どうやら本当に友ができて喜んでいるんようなのだ!
わしも疑って一度呼んで話をしたのだが、なんとあやつそればかりか今回の騒動で泣いてばかりいたことを謝罪して、わしを尊敬したと言いおった!」
得意満面なカントにエルンストは微妙な顔をして、もの問い気にヴォルフを見る。ヴォルフは呆気に取られた顔でエルンストの視線に気付かない。
「あの姫さまがですか?
にわかには信じられませんな、あの姫さまが。
王を尊敬、、、そこだけ夢でも見られていたのでは?」
あまりにも信じられない話に真面目に失礼な言葉を叩きつけるヴォルフ。
エルンストは腹を抱えて笑っている。
「ヴォルフ!おま、いくら尊敬が信じられないからって、ぐほぉっ!」
エルンストはツッコミを入れようとするもおかし過ぎて、唾が入ってはいけないところに入って咳き込み始める。
部屋にエルンストの咳だけが響く中、ふてくされた顔をした王が頬杖をついてぶつぶつ言っている。
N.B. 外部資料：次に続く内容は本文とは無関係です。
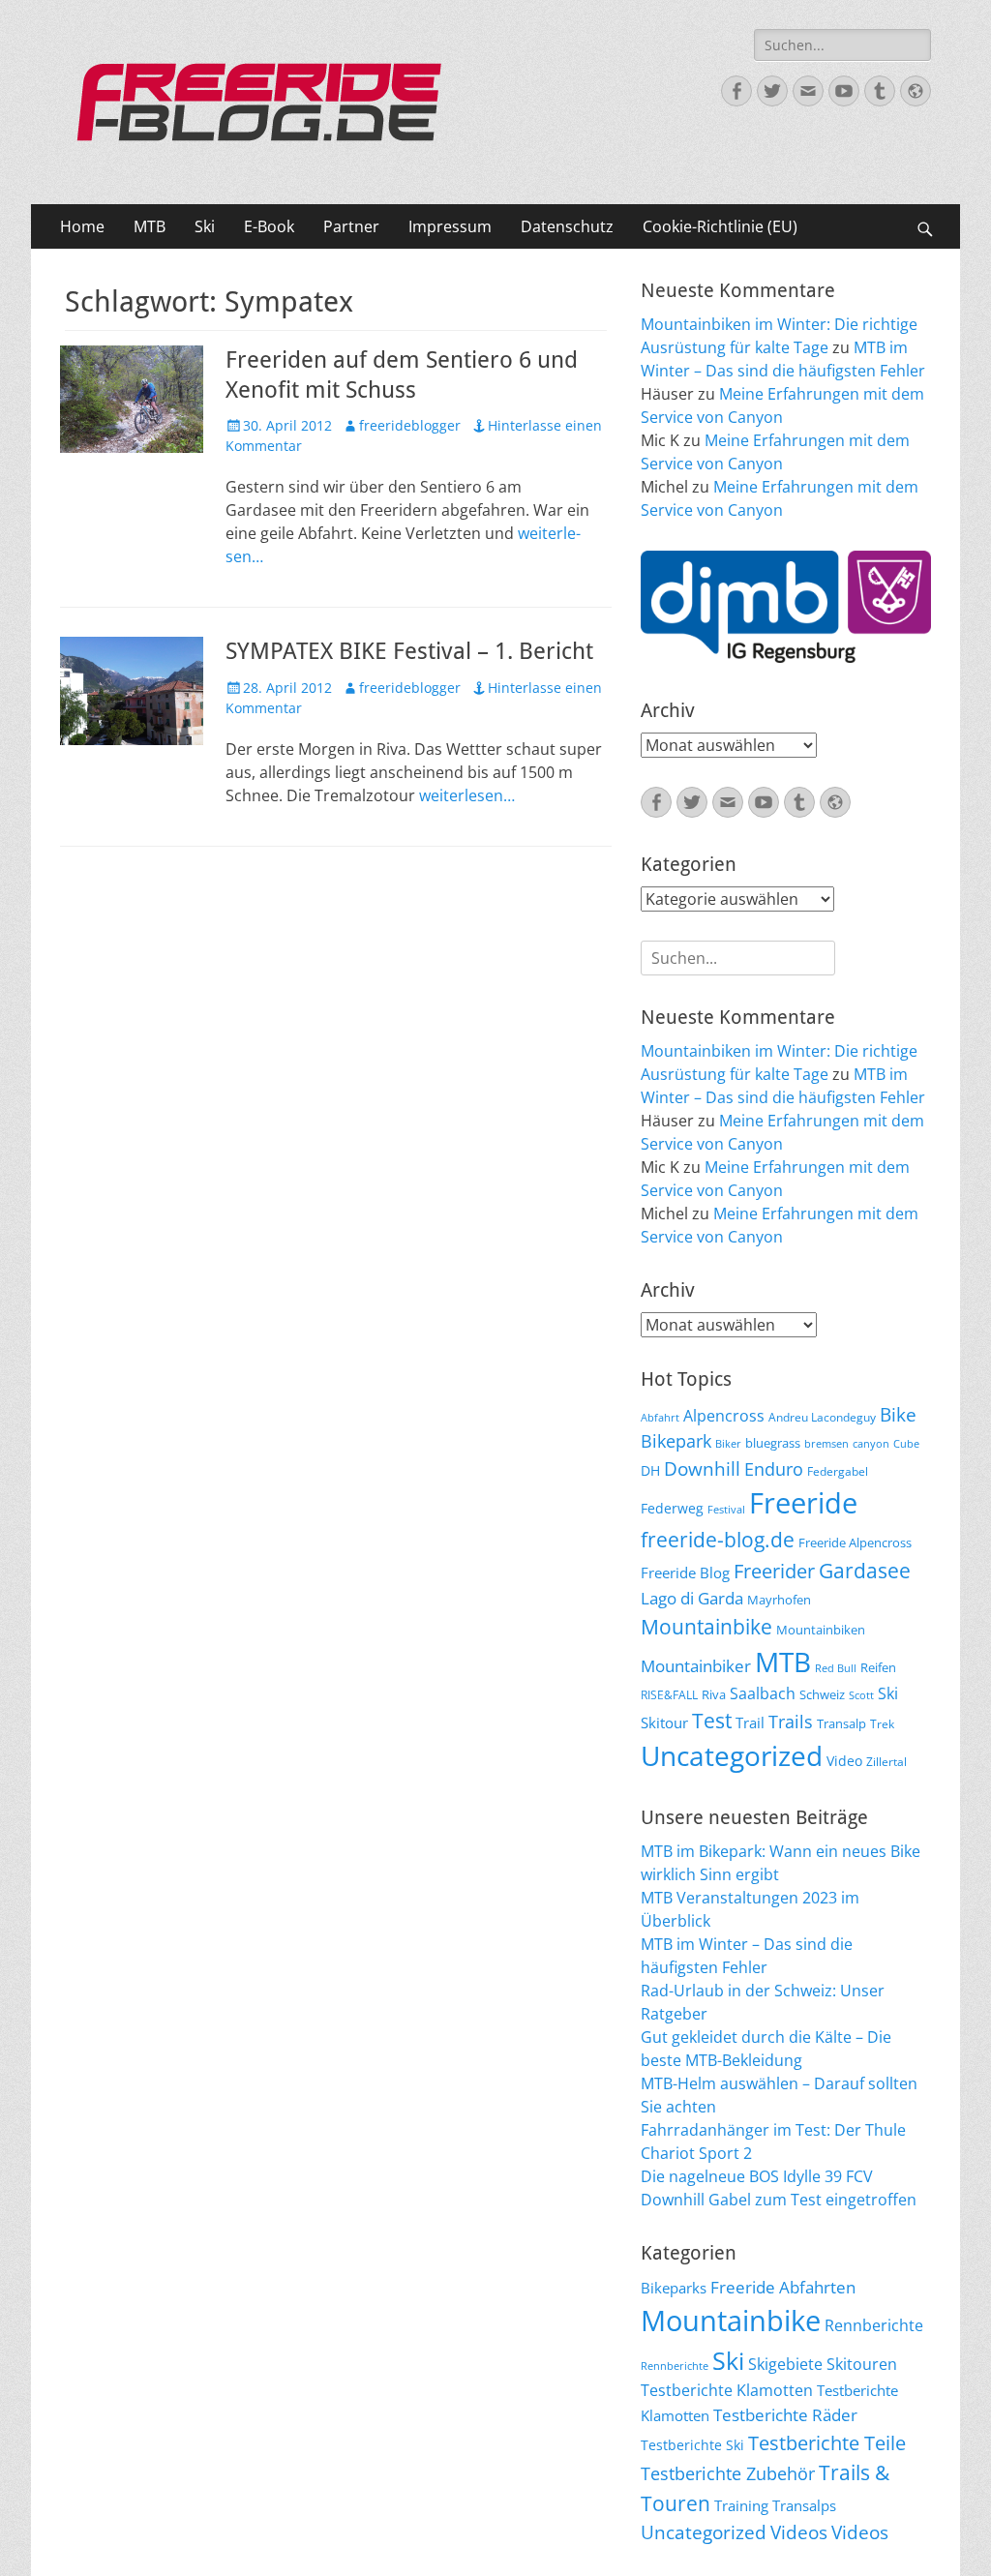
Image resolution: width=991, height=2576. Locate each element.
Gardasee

聞こえてくるのは、どうせ、わしなんか、反抗期の娘、といった断片的なものだが内容はなんとなくわかる。
「まぁ、魔術的にも何にもされてないってことでいいんたよな?ならいいことじゃねぇか。今回の件は女性を多く使いたい、渡りに船だな」
にやりと渋く笑うがさっきまで咳き込んでいたので涙目だ、格好がついていない。
「うむ、筆頭魔術師長に調べて貰ったが精神支配系統の魔術の検出はされなかった。それに賢者殿達がそれをして何か得があるとも思えん。
あとのことは姫さまを信じるしかあるまい。
わしはあの嬉しそうな様を見ているからな、信じられる。
あとは騎士2人に支援の魔術師か。姫さまが二つを兼ねてくださるから別にもう1人つけてもいいかも知れん。」
アンネリーネを仲介役、後方攻撃役とすることは決定した。
話し合いは深夜遅くまで行われた。馬鹿な貴族の繋がりを一から調べその門下を排除し、なにより聖教会に毒されているものは決してこの少数精鋭部隊にはいれない、それはこの国のための決定事項だった。